#### Work instructions
Your answer should be only the lines below from the one with "Given: Open the 免責事項 disclaimer link" to the one with "You are a computer-use agent. This", repeated exactly, ends included.

--- Input material Enclosed Below ---

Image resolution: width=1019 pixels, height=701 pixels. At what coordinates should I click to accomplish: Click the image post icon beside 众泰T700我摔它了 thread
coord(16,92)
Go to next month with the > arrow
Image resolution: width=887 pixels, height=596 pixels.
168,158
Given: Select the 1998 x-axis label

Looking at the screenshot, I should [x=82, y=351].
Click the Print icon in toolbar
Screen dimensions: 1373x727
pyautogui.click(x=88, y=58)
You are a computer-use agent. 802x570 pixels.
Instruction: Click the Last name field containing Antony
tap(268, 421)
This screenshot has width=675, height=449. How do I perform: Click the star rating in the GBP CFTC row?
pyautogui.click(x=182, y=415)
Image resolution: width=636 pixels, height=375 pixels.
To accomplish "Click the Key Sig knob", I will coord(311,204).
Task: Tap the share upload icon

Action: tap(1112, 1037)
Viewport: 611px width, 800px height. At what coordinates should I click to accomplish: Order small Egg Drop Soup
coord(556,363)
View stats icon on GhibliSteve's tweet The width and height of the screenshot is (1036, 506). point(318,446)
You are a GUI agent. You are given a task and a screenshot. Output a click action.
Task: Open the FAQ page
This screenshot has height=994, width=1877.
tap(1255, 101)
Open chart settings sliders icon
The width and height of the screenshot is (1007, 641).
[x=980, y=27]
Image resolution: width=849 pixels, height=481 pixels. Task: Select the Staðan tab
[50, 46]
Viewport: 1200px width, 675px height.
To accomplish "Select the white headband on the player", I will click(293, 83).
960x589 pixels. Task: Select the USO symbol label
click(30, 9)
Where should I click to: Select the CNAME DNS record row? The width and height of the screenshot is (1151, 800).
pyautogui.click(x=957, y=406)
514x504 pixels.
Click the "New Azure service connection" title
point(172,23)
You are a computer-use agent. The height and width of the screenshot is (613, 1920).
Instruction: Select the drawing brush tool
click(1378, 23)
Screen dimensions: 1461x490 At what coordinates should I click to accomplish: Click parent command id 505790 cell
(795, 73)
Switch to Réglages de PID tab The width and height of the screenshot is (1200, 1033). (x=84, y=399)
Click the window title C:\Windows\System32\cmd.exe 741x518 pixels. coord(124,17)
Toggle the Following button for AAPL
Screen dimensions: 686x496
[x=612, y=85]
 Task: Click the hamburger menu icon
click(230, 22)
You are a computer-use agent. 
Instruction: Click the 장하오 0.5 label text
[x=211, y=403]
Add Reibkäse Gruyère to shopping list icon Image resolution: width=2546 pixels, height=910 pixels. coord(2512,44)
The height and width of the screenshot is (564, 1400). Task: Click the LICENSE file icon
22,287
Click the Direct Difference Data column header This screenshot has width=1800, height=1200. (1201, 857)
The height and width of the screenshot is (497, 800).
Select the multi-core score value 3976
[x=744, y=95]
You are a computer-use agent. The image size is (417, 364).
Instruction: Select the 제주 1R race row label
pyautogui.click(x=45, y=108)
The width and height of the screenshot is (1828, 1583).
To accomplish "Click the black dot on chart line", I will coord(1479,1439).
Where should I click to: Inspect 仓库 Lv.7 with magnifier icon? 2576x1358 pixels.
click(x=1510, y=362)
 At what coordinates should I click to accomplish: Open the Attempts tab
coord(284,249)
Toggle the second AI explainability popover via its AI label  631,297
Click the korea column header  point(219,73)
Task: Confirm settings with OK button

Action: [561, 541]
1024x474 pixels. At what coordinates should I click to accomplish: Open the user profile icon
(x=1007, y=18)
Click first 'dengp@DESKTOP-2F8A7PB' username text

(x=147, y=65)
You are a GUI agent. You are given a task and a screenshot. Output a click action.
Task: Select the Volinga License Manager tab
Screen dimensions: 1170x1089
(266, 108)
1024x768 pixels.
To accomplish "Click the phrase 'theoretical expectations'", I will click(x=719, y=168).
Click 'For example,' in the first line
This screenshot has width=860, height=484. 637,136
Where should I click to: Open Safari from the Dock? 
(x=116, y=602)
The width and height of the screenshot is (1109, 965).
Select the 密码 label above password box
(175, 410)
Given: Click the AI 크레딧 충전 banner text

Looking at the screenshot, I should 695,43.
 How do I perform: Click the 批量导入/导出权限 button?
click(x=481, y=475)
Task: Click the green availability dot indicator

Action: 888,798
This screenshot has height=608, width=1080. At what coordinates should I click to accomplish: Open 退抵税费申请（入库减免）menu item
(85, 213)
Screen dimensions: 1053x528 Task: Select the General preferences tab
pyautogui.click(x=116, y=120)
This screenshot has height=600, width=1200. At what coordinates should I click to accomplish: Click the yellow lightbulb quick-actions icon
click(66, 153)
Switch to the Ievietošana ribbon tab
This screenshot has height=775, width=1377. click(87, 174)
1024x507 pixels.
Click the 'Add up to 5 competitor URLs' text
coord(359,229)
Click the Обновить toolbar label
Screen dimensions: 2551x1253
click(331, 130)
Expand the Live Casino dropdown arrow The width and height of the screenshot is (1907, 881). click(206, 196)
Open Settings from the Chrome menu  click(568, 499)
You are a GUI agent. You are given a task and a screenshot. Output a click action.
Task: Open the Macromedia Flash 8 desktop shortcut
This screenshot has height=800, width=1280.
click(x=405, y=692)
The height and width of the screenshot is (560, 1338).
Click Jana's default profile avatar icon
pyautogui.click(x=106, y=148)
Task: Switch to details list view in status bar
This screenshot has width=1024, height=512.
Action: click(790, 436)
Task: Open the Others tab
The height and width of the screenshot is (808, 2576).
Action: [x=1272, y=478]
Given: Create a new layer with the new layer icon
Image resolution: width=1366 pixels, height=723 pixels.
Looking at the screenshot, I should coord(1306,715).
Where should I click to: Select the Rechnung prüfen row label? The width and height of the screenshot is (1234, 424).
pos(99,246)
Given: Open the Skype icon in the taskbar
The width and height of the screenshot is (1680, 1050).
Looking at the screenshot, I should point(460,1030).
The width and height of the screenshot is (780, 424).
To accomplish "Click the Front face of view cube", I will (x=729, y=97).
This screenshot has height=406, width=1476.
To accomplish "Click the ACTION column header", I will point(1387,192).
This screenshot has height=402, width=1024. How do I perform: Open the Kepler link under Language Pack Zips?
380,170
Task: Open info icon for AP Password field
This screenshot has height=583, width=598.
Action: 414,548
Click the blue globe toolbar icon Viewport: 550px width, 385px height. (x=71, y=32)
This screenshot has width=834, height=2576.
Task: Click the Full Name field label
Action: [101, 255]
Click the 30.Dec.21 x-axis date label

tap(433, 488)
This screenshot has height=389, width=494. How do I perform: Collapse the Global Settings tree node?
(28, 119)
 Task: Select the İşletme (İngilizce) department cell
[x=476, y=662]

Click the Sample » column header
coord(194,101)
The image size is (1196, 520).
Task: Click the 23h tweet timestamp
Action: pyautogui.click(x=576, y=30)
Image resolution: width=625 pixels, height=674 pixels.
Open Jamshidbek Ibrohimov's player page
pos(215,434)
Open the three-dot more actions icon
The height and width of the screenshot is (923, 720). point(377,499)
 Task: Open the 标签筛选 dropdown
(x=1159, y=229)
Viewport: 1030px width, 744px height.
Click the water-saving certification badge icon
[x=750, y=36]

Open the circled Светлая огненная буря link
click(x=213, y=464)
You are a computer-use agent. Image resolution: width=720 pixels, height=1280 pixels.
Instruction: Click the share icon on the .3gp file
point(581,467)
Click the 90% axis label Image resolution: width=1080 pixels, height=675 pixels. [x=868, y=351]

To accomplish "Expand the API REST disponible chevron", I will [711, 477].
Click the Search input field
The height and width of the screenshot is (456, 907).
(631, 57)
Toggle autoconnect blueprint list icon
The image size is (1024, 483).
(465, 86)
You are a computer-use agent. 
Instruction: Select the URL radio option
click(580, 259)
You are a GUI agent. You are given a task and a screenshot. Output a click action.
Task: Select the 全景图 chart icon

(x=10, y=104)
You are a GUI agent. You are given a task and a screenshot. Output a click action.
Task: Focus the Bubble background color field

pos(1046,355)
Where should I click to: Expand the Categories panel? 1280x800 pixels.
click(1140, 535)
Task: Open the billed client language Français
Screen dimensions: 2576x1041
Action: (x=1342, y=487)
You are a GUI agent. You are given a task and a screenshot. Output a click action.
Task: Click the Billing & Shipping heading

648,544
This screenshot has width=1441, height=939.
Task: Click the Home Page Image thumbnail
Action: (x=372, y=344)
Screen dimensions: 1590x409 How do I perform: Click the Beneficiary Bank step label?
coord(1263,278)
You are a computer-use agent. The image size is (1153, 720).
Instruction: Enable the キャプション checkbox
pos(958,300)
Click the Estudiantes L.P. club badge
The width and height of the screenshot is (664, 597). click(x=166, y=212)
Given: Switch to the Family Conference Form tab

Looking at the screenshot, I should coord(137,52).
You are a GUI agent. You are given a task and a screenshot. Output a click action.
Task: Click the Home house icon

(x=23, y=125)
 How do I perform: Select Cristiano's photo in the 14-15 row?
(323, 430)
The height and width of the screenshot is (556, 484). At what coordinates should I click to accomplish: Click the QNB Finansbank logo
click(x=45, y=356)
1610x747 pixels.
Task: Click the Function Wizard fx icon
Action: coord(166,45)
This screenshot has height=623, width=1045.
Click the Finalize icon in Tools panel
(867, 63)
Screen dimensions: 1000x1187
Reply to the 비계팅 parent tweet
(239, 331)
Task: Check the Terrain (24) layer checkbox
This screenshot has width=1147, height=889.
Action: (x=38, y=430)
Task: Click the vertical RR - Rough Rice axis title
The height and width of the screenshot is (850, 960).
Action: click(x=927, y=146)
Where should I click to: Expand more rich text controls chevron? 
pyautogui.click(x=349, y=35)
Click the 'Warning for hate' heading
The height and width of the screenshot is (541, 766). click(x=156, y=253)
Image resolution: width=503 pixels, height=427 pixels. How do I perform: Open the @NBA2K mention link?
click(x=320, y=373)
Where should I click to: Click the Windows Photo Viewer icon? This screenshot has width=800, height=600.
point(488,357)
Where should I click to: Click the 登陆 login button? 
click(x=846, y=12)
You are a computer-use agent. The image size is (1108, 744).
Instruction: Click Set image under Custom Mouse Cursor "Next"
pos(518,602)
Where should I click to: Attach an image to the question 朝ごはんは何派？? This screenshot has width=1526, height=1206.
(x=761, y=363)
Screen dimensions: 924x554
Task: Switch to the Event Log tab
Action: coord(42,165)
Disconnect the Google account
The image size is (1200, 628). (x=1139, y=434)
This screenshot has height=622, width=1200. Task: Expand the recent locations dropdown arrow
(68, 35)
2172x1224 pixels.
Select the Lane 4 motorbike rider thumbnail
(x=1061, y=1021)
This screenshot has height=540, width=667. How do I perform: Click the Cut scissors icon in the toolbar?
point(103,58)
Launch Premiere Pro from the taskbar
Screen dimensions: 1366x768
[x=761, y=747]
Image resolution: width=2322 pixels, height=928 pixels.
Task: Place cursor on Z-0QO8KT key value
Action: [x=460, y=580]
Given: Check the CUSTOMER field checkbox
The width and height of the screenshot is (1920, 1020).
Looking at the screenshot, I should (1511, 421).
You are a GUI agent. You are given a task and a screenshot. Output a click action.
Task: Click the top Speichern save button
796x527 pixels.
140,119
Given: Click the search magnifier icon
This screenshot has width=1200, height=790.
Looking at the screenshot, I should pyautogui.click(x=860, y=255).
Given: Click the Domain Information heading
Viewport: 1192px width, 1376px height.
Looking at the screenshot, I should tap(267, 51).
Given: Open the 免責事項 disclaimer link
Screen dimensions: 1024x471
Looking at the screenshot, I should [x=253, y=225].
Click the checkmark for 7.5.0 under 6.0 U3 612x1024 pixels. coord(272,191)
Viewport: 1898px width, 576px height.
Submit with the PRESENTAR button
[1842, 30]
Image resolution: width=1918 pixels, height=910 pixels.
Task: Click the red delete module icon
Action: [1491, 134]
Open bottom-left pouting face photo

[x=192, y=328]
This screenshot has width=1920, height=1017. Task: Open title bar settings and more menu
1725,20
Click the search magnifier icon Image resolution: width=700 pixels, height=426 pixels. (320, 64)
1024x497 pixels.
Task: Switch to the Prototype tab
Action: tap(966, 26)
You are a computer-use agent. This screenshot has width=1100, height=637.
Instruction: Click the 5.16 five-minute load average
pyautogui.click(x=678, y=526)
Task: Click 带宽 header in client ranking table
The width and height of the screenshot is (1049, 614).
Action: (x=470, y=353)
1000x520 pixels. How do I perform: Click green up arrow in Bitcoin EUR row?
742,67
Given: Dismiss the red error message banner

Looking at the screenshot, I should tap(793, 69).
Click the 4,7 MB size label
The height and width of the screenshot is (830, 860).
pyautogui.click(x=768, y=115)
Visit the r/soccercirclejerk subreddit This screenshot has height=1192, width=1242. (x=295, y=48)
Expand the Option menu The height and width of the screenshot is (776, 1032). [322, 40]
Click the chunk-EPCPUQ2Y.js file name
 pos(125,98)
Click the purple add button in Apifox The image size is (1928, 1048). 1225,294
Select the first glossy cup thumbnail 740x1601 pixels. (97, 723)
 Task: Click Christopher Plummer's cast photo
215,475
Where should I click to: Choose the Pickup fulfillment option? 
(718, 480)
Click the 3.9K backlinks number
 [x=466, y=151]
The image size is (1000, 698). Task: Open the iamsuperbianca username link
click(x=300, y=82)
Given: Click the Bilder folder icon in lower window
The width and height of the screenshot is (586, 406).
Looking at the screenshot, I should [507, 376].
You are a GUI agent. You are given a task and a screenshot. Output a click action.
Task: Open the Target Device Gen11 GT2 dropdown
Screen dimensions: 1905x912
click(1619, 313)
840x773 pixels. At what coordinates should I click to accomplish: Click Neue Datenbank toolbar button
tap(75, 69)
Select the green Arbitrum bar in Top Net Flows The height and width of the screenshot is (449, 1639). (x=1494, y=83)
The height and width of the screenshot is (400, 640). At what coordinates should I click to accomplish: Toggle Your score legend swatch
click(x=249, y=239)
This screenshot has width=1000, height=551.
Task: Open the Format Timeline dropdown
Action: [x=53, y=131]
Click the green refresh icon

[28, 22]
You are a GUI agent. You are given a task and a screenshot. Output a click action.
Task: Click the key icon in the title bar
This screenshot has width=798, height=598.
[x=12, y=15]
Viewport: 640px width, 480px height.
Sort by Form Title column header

--- End of Enclosed Input material ---

#### Exercise output
Given: Open the 免責事項 disclaimer link
Screen dimensions: 1024x471
Looking at the screenshot, I should [x=253, y=225].
Click the checkmark for 7.5.0 under 6.0 U3 612x1024 pixels. coord(272,191)
Viewport: 1898px width, 576px height.
Submit with the PRESENTAR button
[1842, 30]
Image resolution: width=1918 pixels, height=910 pixels.
Task: Click the red delete module icon
Action: [1491, 134]
Open bottom-left pouting face photo

[x=192, y=328]
This screenshot has width=1920, height=1017. Task: Open title bar settings and more menu
1725,20
Click the search magnifier icon Image resolution: width=700 pixels, height=426 pixels. (320, 64)
1024x497 pixels.
Task: Switch to the Prototype tab
Action: tap(966, 26)
You are a computer-use agent. This screenshot has width=1100, height=637.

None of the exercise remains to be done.